Records from a dataset
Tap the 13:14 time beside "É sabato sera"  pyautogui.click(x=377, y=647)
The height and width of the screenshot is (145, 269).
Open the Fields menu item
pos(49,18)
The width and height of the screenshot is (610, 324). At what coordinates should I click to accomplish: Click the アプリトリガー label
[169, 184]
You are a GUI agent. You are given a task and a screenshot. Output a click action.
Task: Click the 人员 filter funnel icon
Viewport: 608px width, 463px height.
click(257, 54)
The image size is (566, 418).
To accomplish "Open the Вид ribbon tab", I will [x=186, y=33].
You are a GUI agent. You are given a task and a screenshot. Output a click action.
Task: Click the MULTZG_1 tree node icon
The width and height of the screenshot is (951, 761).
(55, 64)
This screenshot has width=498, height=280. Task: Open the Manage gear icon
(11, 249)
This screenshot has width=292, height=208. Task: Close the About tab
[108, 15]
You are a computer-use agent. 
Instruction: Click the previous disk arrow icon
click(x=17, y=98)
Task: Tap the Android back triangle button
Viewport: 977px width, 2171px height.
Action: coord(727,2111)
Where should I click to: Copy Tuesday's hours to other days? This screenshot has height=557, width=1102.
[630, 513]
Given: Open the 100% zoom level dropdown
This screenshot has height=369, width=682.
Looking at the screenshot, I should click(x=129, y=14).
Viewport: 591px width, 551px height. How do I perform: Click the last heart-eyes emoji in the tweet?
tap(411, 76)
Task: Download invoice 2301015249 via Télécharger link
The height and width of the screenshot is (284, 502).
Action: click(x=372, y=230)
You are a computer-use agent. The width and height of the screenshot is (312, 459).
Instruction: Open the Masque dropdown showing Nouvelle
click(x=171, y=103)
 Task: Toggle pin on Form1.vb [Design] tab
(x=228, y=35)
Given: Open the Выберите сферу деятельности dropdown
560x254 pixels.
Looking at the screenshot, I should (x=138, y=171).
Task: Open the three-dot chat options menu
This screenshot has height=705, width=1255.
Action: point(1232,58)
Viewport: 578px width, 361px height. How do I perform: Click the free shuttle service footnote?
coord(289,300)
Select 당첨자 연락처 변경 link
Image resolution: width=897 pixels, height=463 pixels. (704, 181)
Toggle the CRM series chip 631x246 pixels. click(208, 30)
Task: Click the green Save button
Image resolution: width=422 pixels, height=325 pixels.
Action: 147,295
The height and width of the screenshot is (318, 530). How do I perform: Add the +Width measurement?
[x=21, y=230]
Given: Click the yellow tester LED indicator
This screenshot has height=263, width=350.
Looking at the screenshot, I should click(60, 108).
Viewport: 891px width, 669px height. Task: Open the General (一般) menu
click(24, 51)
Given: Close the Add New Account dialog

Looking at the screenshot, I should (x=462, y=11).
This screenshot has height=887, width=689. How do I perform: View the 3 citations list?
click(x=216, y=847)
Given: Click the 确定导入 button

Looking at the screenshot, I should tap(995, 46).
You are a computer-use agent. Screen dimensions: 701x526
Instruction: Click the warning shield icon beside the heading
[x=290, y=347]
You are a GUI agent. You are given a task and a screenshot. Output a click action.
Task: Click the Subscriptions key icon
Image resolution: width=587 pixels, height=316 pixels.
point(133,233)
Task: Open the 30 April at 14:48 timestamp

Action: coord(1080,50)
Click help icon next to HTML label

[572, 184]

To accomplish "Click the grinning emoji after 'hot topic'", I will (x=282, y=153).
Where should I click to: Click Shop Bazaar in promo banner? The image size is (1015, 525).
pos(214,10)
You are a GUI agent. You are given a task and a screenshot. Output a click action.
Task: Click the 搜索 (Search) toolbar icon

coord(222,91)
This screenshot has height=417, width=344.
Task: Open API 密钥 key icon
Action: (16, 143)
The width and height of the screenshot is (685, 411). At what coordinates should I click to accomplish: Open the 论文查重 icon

■ Assignment ■
Each record is to be given again in full, exactly as it reads.

■ Output of the task ■
Tap the 13:14 time beside "É sabato sera"  pyautogui.click(x=377, y=647)
The height and width of the screenshot is (145, 269).
Open the Fields menu item
pos(49,18)
The width and height of the screenshot is (610, 324). At what coordinates should I click to accomplish: Click the アプリトリガー label
[169, 184]
You are a GUI agent. You are given a task and a screenshot. Output a click action.
Task: Click the 人员 filter funnel icon
Viewport: 608px width, 463px height.
click(257, 54)
The image size is (566, 418).
To accomplish "Open the Вид ribbon tab", I will [x=186, y=33].
You are a GUI agent. You are given a task and a screenshot. Output a click action.
Task: Click the MULTZG_1 tree node icon
The width and height of the screenshot is (951, 761).
(55, 64)
This screenshot has width=498, height=280. Task: Open the Manage gear icon
(11, 249)
This screenshot has width=292, height=208. Task: Close the About tab
[108, 15]
You are a computer-use agent. 
Instruction: Click the previous disk arrow icon
click(x=17, y=98)
Task: Tap the Android back triangle button
Viewport: 977px width, 2171px height.
Action: coord(727,2111)
Where should I click to: Copy Tuesday's hours to other days? This screenshot has height=557, width=1102.
[630, 513]
Given: Open the 100% zoom level dropdown
This screenshot has height=369, width=682.
Looking at the screenshot, I should click(x=129, y=14).
Viewport: 591px width, 551px height. How do I perform: Click the last heart-eyes emoji in the tweet?
tap(411, 76)
Task: Download invoice 2301015249 via Télécharger link
The height and width of the screenshot is (284, 502).
Action: click(x=372, y=230)
You are a computer-use agent. The width and height of the screenshot is (312, 459).
Instruction: Open the Masque dropdown showing Nouvelle
click(x=171, y=103)
 Task: Toggle pin on Form1.vb [Design] tab
(x=228, y=35)
Given: Open the Выберите сферу деятельности dropdown
560x254 pixels.
Looking at the screenshot, I should (x=138, y=171).
Task: Open the three-dot chat options menu
This screenshot has height=705, width=1255.
Action: point(1232,58)
Viewport: 578px width, 361px height. How do I perform: Click the free shuttle service footnote?
coord(289,300)
Select 당첨자 연락처 변경 link
Image resolution: width=897 pixels, height=463 pixels. (704, 181)
Toggle the CRM series chip 631x246 pixels. click(208, 30)
Task: Click the green Save button
Image resolution: width=422 pixels, height=325 pixels.
Action: 147,295
The height and width of the screenshot is (318, 530). How do I perform: Add the +Width measurement?
[x=21, y=230]
Given: Click the yellow tester LED indicator
This screenshot has height=263, width=350.
Looking at the screenshot, I should click(60, 108).
Viewport: 891px width, 669px height. Task: Open the General (一般) menu
click(24, 51)
Given: Close the Add New Account dialog

Looking at the screenshot, I should (x=462, y=11).
This screenshot has height=887, width=689. How do I perform: View the 3 citations list?
click(x=216, y=847)
Given: Click the 确定导入 button

Looking at the screenshot, I should tap(995, 46).
You are a computer-use agent. Screen dimensions: 701x526
Instruction: Click the warning shield icon beside the heading
[x=290, y=347]
You are a GUI agent. You are given a task and a screenshot. Output a click action.
Task: Click the Subscriptions key icon
Image resolution: width=587 pixels, height=316 pixels.
point(133,233)
Task: Open the 30 April at 14:48 timestamp

Action: coord(1080,50)
Click help icon next to HTML label

[572, 184]

To accomplish "Click the grinning emoji after 'hot topic'", I will (x=282, y=153).
Where should I click to: Click Shop Bazaar in promo banner? The image size is (1015, 525).
pos(214,10)
You are a GUI agent. You are given a task and a screenshot. Output a click action.
Task: Click the 搜索 (Search) toolbar icon

coord(222,91)
This screenshot has height=417, width=344.
Task: Open API 密钥 key icon
Action: (16, 143)
The width and height of the screenshot is (685, 411). At what coordinates should I click to accomplish: Open the 论文查重 icon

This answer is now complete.